▸ Exercise
Would you retype each record exactly as given?

▸ Material to process
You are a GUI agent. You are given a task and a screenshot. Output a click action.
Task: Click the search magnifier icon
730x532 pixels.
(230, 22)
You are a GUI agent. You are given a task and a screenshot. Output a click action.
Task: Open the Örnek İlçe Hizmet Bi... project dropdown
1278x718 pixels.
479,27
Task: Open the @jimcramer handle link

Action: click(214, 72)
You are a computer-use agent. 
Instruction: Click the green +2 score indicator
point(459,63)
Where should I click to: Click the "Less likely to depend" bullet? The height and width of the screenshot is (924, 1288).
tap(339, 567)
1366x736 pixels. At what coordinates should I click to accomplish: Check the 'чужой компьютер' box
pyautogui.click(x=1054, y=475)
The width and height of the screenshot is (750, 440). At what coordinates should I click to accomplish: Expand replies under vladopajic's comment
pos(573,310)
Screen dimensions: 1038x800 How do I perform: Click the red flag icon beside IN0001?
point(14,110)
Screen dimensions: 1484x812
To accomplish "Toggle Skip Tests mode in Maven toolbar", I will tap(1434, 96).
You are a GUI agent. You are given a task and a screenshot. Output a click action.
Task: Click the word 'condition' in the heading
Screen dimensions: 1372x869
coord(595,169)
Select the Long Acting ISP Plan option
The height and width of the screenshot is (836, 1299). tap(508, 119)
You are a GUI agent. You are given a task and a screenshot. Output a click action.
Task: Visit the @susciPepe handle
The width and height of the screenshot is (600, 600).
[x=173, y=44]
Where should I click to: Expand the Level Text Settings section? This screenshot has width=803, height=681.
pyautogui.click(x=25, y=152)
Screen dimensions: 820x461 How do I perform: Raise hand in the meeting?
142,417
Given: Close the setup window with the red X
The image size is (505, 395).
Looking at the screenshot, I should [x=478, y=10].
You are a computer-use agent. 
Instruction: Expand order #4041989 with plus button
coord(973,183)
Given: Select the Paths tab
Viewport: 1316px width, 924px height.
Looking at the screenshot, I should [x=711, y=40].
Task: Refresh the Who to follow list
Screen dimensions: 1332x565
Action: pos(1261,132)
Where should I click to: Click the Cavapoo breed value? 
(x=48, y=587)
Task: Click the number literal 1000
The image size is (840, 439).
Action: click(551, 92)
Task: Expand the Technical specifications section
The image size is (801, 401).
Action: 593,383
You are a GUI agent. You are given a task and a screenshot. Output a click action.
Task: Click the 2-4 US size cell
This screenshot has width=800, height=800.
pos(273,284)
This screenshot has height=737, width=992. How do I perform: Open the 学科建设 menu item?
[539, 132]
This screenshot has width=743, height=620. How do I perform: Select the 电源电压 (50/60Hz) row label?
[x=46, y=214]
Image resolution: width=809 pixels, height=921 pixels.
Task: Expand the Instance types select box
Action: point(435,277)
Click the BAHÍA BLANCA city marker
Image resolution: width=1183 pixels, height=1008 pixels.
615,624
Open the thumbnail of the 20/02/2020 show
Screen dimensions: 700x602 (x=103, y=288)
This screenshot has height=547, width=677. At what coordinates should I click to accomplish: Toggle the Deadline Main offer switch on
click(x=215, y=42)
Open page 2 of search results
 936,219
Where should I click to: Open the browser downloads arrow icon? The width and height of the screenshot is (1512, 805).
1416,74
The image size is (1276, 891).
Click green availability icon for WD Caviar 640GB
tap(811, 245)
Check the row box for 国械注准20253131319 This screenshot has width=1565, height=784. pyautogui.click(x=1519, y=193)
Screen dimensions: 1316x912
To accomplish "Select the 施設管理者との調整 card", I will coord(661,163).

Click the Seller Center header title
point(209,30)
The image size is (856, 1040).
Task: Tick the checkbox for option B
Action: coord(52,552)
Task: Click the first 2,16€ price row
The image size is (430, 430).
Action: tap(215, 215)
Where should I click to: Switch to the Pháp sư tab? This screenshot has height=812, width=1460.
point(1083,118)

▸ Result for this exercise
You are a GUI agent. You are given a task and a screenshot. Output a click action.
Task: Click the search magnifier icon
730x532 pixels.
(230, 22)
You are a GUI agent. You are given a task and a screenshot. Output a click action.
Task: Open the Örnek İlçe Hizmet Bi... project dropdown
1278x718 pixels.
479,27
Task: Open the @jimcramer handle link

Action: click(214, 72)
You are a computer-use agent. 
Instruction: Click the green +2 score indicator
point(459,63)
Where should I click to: Click the "Less likely to depend" bullet? The height and width of the screenshot is (924, 1288).
tap(339, 567)
1366x736 pixels. At what coordinates should I click to accomplish: Check the 'чужой компьютер' box
pyautogui.click(x=1054, y=475)
The width and height of the screenshot is (750, 440). At what coordinates should I click to accomplish: Expand replies under vladopajic's comment
pos(573,310)
Screen dimensions: 1038x800 How do I perform: Click the red flag icon beside IN0001?
point(14,110)
Screen dimensions: 1484x812
To accomplish "Toggle Skip Tests mode in Maven toolbar", I will tap(1434, 96).
You are a GUI agent. You are given a task and a screenshot. Output a click action.
Task: Click the word 'condition' in the heading
Screen dimensions: 1372x869
coord(595,169)
Select the Long Acting ISP Plan option
The height and width of the screenshot is (836, 1299). tap(508, 119)
You are a GUI agent. You are given a task and a screenshot. Output a click action.
Task: Visit the @susciPepe handle
The width and height of the screenshot is (600, 600).
[x=173, y=44]
Where should I click to: Expand the Level Text Settings section? This screenshot has width=803, height=681.
pyautogui.click(x=25, y=152)
Screen dimensions: 820x461 How do I perform: Raise hand in the meeting?
142,417
Given: Close the setup window with the red X
The image size is (505, 395).
Looking at the screenshot, I should [x=478, y=10].
You are a computer-use agent. 
Instruction: Expand order #4041989 with plus button
coord(973,183)
Given: Select the Paths tab
Viewport: 1316px width, 924px height.
Looking at the screenshot, I should [x=711, y=40].
Task: Refresh the Who to follow list
Screen dimensions: 1332x565
Action: pos(1261,132)
Where should I click to: Click the Cavapoo breed value? 
(x=48, y=587)
Task: Click the number literal 1000
The image size is (840, 439).
Action: click(551, 92)
Task: Expand the Technical specifications section
The image size is (801, 401).
Action: 593,383
You are a GUI agent. You are given a task and a screenshot. Output a click action.
Task: Click the 2-4 US size cell
This screenshot has width=800, height=800.
pos(273,284)
This screenshot has height=737, width=992. How do I perform: Open the 学科建设 menu item?
[539, 132]
This screenshot has width=743, height=620. How do I perform: Select the 电源电压 (50/60Hz) row label?
[x=46, y=214]
Image resolution: width=809 pixels, height=921 pixels.
Task: Expand the Instance types select box
Action: point(435,277)
Click the BAHÍA BLANCA city marker
Image resolution: width=1183 pixels, height=1008 pixels.
615,624
Open the thumbnail of the 20/02/2020 show
Screen dimensions: 700x602 (x=103, y=288)
This screenshot has height=547, width=677. At what coordinates should I click to accomplish: Toggle the Deadline Main offer switch on
click(x=215, y=42)
Open page 2 of search results
 936,219
Where should I click to: Open the browser downloads arrow icon? The width and height of the screenshot is (1512, 805).
1416,74
The image size is (1276, 891).
Click green availability icon for WD Caviar 640GB
tap(811, 245)
Check the row box for 国械注准20253131319 This screenshot has width=1565, height=784. pyautogui.click(x=1519, y=193)
Screen dimensions: 1316x912
To accomplish "Select the 施設管理者との調整 card", I will coord(661,163).

Click the Seller Center header title
point(209,30)
The image size is (856, 1040).
Task: Tick the checkbox for option B
Action: coord(52,552)
Task: Click the first 2,16€ price row
The image size is (430, 430).
Action: tap(215, 215)
Where should I click to: Switch to the Pháp sư tab? This screenshot has height=812, width=1460.
point(1083,118)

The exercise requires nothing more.